*** Recorded information ***

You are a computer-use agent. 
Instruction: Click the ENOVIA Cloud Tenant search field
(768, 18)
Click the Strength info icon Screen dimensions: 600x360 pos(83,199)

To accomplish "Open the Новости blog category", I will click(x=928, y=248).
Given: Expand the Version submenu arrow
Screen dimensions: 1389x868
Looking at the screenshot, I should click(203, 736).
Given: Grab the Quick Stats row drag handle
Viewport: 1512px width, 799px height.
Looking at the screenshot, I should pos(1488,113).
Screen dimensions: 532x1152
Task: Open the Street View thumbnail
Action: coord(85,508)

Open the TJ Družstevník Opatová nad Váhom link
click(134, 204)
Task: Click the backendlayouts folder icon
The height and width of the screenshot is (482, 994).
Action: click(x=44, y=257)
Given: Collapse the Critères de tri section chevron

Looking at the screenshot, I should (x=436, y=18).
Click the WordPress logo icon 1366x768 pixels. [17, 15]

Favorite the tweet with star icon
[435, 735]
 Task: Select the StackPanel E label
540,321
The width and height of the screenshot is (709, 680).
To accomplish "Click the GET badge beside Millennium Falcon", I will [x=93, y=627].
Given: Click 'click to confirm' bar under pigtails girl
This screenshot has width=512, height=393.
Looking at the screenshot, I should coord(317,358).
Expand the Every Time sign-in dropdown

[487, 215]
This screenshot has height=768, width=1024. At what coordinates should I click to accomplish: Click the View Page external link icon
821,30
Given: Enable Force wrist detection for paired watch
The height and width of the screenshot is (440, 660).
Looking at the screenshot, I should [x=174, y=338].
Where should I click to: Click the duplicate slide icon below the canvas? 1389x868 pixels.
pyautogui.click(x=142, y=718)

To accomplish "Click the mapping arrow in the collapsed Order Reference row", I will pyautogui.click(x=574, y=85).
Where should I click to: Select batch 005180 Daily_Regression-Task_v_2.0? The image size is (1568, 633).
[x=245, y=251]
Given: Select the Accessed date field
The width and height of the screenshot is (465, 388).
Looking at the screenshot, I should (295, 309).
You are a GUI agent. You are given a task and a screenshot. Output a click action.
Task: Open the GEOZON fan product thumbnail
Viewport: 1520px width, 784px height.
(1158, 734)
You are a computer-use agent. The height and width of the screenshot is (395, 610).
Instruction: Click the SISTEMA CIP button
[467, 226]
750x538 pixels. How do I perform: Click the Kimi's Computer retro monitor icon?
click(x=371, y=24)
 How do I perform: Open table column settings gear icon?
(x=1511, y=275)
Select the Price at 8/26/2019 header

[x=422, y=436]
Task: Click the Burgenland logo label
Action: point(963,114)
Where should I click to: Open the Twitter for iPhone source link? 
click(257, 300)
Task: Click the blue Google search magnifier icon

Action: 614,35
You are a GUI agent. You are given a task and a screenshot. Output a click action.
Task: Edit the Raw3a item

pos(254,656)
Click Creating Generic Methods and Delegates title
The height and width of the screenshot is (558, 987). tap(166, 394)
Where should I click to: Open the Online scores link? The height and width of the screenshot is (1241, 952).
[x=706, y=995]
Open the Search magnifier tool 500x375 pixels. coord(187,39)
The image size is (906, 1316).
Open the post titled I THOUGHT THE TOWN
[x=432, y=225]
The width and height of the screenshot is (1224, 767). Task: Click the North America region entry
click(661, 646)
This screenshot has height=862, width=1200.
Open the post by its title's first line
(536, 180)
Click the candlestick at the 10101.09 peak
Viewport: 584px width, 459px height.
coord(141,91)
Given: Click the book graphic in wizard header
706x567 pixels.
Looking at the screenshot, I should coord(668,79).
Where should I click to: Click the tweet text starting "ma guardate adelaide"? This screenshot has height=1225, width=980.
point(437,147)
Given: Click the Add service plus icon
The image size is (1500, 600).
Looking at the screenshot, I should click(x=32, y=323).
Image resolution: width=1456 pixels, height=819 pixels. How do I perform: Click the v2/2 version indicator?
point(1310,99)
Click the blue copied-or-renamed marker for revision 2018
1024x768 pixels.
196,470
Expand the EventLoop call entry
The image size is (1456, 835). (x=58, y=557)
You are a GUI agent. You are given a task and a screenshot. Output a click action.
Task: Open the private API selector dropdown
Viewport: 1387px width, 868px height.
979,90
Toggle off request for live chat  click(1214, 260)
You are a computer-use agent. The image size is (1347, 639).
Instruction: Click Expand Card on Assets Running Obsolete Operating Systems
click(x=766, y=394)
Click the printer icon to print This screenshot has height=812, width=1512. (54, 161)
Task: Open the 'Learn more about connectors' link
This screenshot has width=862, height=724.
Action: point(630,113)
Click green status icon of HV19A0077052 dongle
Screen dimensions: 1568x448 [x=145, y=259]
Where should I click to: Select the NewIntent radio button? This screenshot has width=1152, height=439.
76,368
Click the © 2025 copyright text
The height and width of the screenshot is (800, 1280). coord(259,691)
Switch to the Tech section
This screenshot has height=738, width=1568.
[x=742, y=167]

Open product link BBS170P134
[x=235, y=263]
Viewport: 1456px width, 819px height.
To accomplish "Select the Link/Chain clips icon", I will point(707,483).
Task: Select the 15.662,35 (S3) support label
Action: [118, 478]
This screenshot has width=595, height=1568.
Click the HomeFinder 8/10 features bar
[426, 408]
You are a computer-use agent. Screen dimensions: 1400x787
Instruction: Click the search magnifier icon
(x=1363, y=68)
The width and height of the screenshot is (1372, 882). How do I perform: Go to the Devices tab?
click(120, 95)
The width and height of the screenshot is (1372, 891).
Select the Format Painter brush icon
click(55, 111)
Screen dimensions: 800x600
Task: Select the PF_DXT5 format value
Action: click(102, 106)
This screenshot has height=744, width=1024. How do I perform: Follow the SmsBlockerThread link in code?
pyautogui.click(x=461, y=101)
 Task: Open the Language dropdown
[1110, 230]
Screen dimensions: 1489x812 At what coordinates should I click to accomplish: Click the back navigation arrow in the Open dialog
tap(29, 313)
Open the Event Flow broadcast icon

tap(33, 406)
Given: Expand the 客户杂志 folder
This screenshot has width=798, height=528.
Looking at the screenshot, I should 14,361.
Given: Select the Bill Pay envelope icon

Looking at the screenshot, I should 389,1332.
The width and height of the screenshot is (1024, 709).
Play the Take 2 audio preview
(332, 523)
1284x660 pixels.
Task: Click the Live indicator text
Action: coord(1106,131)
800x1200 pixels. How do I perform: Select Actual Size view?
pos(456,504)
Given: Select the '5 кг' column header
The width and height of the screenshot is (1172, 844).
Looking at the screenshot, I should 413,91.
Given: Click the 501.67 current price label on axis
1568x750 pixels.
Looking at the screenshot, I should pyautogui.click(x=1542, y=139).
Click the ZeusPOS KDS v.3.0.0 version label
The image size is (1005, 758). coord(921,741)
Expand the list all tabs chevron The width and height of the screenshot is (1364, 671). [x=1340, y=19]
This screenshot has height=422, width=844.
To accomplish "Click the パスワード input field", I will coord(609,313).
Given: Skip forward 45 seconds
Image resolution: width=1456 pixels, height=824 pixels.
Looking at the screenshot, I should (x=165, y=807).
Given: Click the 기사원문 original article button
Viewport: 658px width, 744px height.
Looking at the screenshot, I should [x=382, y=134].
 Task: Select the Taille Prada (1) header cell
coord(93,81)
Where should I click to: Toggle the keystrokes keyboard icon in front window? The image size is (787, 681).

***

Work required. Rewrite all of the data above, swapping every "Viewport" for "Window" and leaving everything else unchanged.

Answer to this exercise.
You are a computer-use agent. 
Instruction: Click the ENOVIA Cloud Tenant search field
(768, 18)
Click the Strength info icon Screen dimensions: 600x360 pos(83,199)

To accomplish "Open the Новости blog category", I will click(x=928, y=248).
Given: Expand the Version submenu arrow
Screen dimensions: 1389x868
Looking at the screenshot, I should click(203, 736).
Given: Grab the Quick Stats row drag handle
Window: 1512px width, 799px height.
Looking at the screenshot, I should pos(1488,113).
Screen dimensions: 532x1152
Task: Open the Street View thumbnail
Action: coord(85,508)

Open the TJ Družstevník Opatová nad Váhom link
click(134, 204)
Task: Click the backendlayouts folder icon
The height and width of the screenshot is (482, 994).
Action: click(x=44, y=257)
Given: Collapse the Critères de tri section chevron

Looking at the screenshot, I should (x=436, y=18).
Click the WordPress logo icon 1366x768 pixels. [17, 15]

Favorite the tweet with star icon
[435, 735]
 Task: Select the StackPanel E label
540,321
The width and height of the screenshot is (709, 680).
To accomplish "Click the GET badge beside Millennium Falcon", I will [x=93, y=627].
Given: Click 'click to confirm' bar under pigtails girl
This screenshot has width=512, height=393.
Looking at the screenshot, I should coord(317,358).
Expand the Every Time sign-in dropdown

[487, 215]
This screenshot has height=768, width=1024. At what coordinates should I click to accomplish: Click the View Page external link icon
821,30
Given: Enable Force wrist detection for paired watch
The height and width of the screenshot is (440, 660).
Looking at the screenshot, I should [x=174, y=338].
Where should I click to: Click the duplicate slide icon below the canvas? 1389x868 pixels.
pyautogui.click(x=142, y=718)

To accomplish "Click the mapping arrow in the collapsed Order Reference row", I will pyautogui.click(x=574, y=85).
Where should I click to: Select batch 005180 Daily_Regression-Task_v_2.0? The image size is (1568, 633).
[x=245, y=251]
Given: Select the Accessed date field
The width and height of the screenshot is (465, 388).
Looking at the screenshot, I should (295, 309).
You are a GUI agent. You are given a task and a screenshot. Output a click action.
Task: Open the GEOZON fan product thumbnail
Window: 1520px width, 784px height.
(1158, 734)
You are a computer-use agent. The height and width of the screenshot is (395, 610).
Instruction: Click the SISTEMA CIP button
[467, 226]
750x538 pixels. How do I perform: Click the Kimi's Computer retro monitor icon?
click(x=371, y=24)
 How do I perform: Open table column settings gear icon?
(x=1511, y=275)
Select the Price at 8/26/2019 header

[x=422, y=436]
Task: Click the Burgenland logo label
Action: point(963,114)
Where should I click to: Open the Twitter for iPhone source link? 
click(257, 300)
Task: Click the blue Google search magnifier icon

Action: 614,35
You are a GUI agent. You are given a task and a screenshot. Output a click action.
Task: Edit the Raw3a item

pos(254,656)
Click Creating Generic Methods and Delegates title
The height and width of the screenshot is (558, 987). tap(166, 394)
Where should I click to: Open the Online scores link? The height and width of the screenshot is (1241, 952).
[x=706, y=995]
Open the Search magnifier tool 500x375 pixels. coord(187,39)
The image size is (906, 1316).
Open the post titled I THOUGHT THE TOWN
[x=432, y=225]
The width and height of the screenshot is (1224, 767). Task: Click the North America region entry
click(661, 646)
This screenshot has height=862, width=1200.
Open the post by its title's first line
(536, 180)
Click the candlestick at the 10101.09 peak
Window: 584px width, 459px height.
coord(141,91)
Given: Click the book graphic in wizard header
706x567 pixels.
Looking at the screenshot, I should coord(668,79).
Where should I click to: Click the tweet text starting "ma guardate adelaide"? This screenshot has height=1225, width=980.
point(437,147)
Given: Click the Add service plus icon
The image size is (1500, 600).
Looking at the screenshot, I should click(x=32, y=323).
Image resolution: width=1456 pixels, height=819 pixels. How do I perform: Click the v2/2 version indicator?
point(1310,99)
Click the blue copied-or-renamed marker for revision 2018
1024x768 pixels.
196,470
Expand the EventLoop call entry
The image size is (1456, 835). (x=58, y=557)
You are a GUI agent. You are given a task and a screenshot. Output a click action.
Task: Open the private API selector dropdown
Window: 1387px width, 868px height.
979,90
Toggle off request for live chat  click(1214, 260)
You are a computer-use agent. The image size is (1347, 639).
Instruction: Click Expand Card on Assets Running Obsolete Operating Systems
click(x=766, y=394)
Click the printer icon to print This screenshot has height=812, width=1512. (54, 161)
Task: Open the 'Learn more about connectors' link
This screenshot has width=862, height=724.
Action: point(630,113)
Click green status icon of HV19A0077052 dongle
Screen dimensions: 1568x448 [x=145, y=259]
Where should I click to: Select the NewIntent radio button? This screenshot has width=1152, height=439.
76,368
Click the © 2025 copyright text
The height and width of the screenshot is (800, 1280). coord(259,691)
Switch to the Tech section
This screenshot has height=738, width=1568.
[x=742, y=167]

Open product link BBS170P134
[x=235, y=263]
Window: 1456px width, 819px height.
To accomplish "Select the Link/Chain clips icon", I will point(707,483).
Task: Select the 15.662,35 (S3) support label
Action: [118, 478]
This screenshot has width=595, height=1568.
Click the HomeFinder 8/10 features bar
[426, 408]
You are a computer-use agent. Screen dimensions: 1400x787
Instruction: Click the search magnifier icon
(x=1363, y=68)
The width and height of the screenshot is (1372, 882). How do I perform: Go to the Devices tab?
click(120, 95)
The width and height of the screenshot is (1372, 891).
Select the Format Painter brush icon
click(55, 111)
Screen dimensions: 800x600
Task: Select the PF_DXT5 format value
Action: click(102, 106)
This screenshot has height=744, width=1024. How do I perform: Follow the SmsBlockerThread link in code?
pyautogui.click(x=461, y=101)
 Task: Open the Language dropdown
[1110, 230]
Screen dimensions: 1489x812 At what coordinates should I click to accomplish: Click the back navigation arrow in the Open dialog
tap(29, 313)
Open the Event Flow broadcast icon

tap(33, 406)
Given: Expand the 客户杂志 folder
This screenshot has width=798, height=528.
Looking at the screenshot, I should 14,361.
Given: Select the Bill Pay envelope icon

Looking at the screenshot, I should 389,1332.
The width and height of the screenshot is (1024, 709).
Play the Take 2 audio preview
(332, 523)
1284x660 pixels.
Task: Click the Live indicator text
Action: coord(1106,131)
800x1200 pixels. How do I perform: Select Actual Size view?
pos(456,504)
Given: Select the '5 кг' column header
The width and height of the screenshot is (1172, 844).
Looking at the screenshot, I should 413,91.
Given: Click the 501.67 current price label on axis
1568x750 pixels.
Looking at the screenshot, I should pyautogui.click(x=1542, y=139).
Click the ZeusPOS KDS v.3.0.0 version label
The image size is (1005, 758). coord(921,741)
Expand the list all tabs chevron The width and height of the screenshot is (1364, 671). [x=1340, y=19]
This screenshot has height=422, width=844.
To accomplish "Click the パスワード input field", I will coord(609,313).
Given: Skip forward 45 seconds
Image resolution: width=1456 pixels, height=824 pixels.
Looking at the screenshot, I should (x=165, y=807).
Given: Click the 기사원문 original article button
Window: 658px width, 744px height.
Looking at the screenshot, I should [x=382, y=134].
 Task: Select the Taille Prada (1) header cell
coord(93,81)
Where should I click to: Toggle the keystrokes keyboard icon in front window? The image size is (787, 681).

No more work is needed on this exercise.